Teaching/Learning



It is now nearly evening, I've taught the Sunday School lesson, and had time to reflect on it a bit.

We are beginning a unit on Signs and Wonders

When I arrived at class, I set up the projector with my computer and discovered that if I wanted to see the speaker notes I had so carefully prepared, those notes would also be visible to the class. Not what I wanted.

I weighed out my options.
Could I wing it without the notes?
Did I have time to scribble them all out on a piece of paper?

One of the class members had arrived early, and I chatted with him about my dilemma. He asked, "Could you use your phone for the notes?"

Problem solved!

That makes twice in the preparation of this lesson when someone who knew more about technology than I do, happened to be in the room at a time when usually no one is in the room.

The first time was when I practiced linking the computer and the projector last week. I'd had a busy morning and did not make it to church until the lunch hour, a time of day when the youth pastor would not be around for questions. I began working with it and making some progress, but still not quite getting it when I heard the classroom door open. There was the youth pastor! We talked about quite a few things besides the projector, but he did help me with understanding how things worked, and how to get the remote to work in progressing through the slides.

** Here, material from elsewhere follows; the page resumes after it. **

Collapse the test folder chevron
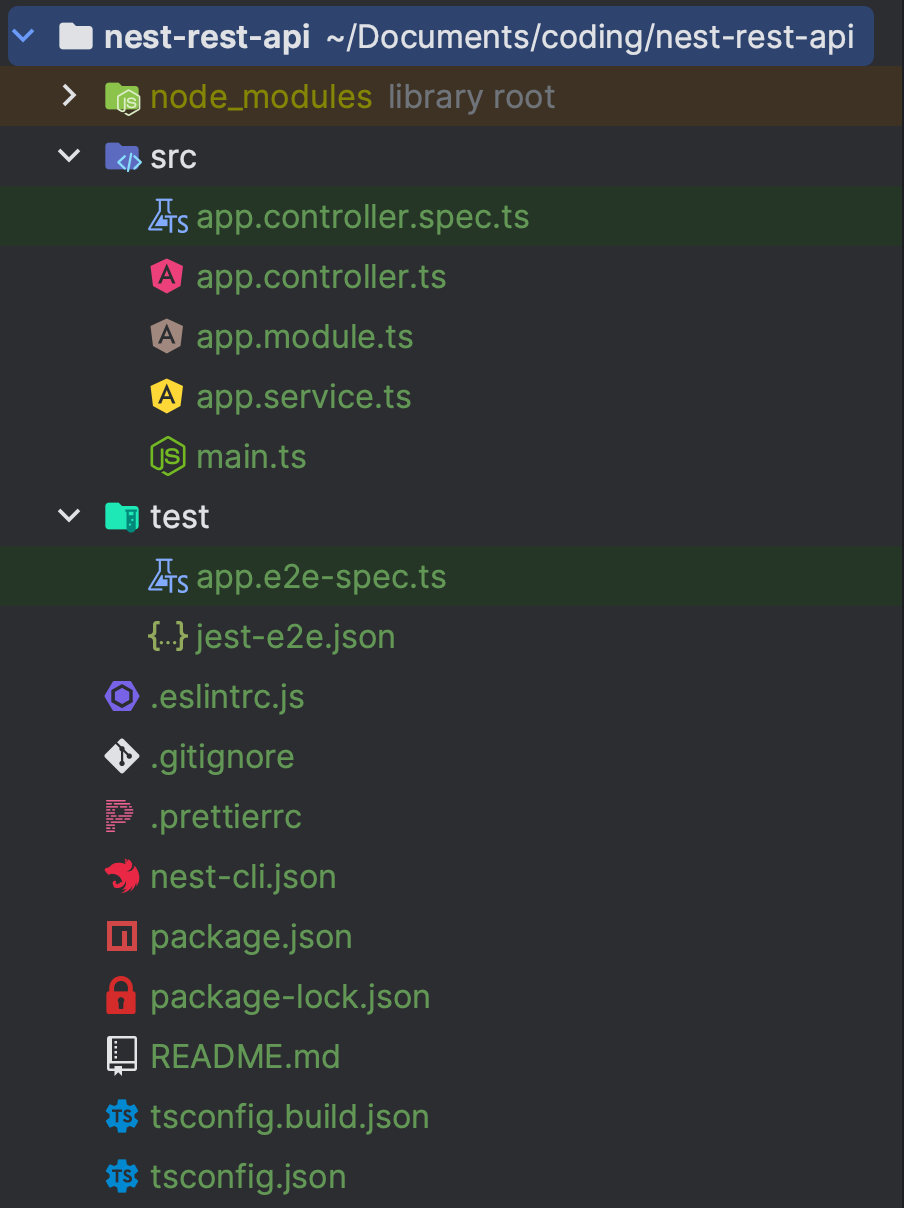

I like to begin each class by asking for "God sightings", which seems an especially appropriate question when teaching about signs and wonders.

I told about the help I got from the youth pastor and from the youth group member at times I did not expect to have help. Did God orchestrate that help? Do I need to know the answer to that question?

I'm not going to write about the whole lesson. 

I've learned over the years of teaching that I receive more than I give.

That was true again today. One of those receiving moments was when I read a recent story from Botswana (check the link) about how a decision was made to renovate a park. It had deteriorated and become a dangerous place for the neighborhood. The community pondered what to do about it. 

There is a 'sign' in the story, and when I read it, some of the kids caught their breaths. Their faces changed. It was a moment of grace, at least for me.

The other moment of grace, for me, was during prayer.

We ended class by praying the scripture in a method of placing ourselves within the story. With their eyes closed, after rereading the passage, I asked the youth to imagine themselves as each of the persons in the story...to imagine the thoughts, feelings, questions of that person. 

Then we read the last verse of the passage one more time:

“Indeed, God did not send the Son into the world to condemn the world, but in order that the world might be saved through him."

At that point, still with eyes closed, I told them that because they are created in the image of God, they also are signs and wonders. I asked them to listen as I spoke the names of each person in the room, and to visualize that person as created in God's image.

I needed to keep my eyes open, to look at each person present, to speak each name, and awe enveloped me as I realized some measure of the impact of being present in this gathering of persons, created by God, precious in God's sight.

The lesson today included this quote:
T"There are only two ways to live your life. One is as though nothing is a miracle. The other is as though everything is a miracle.” Albert Einstein

I don't know if they learned anything today, but I did.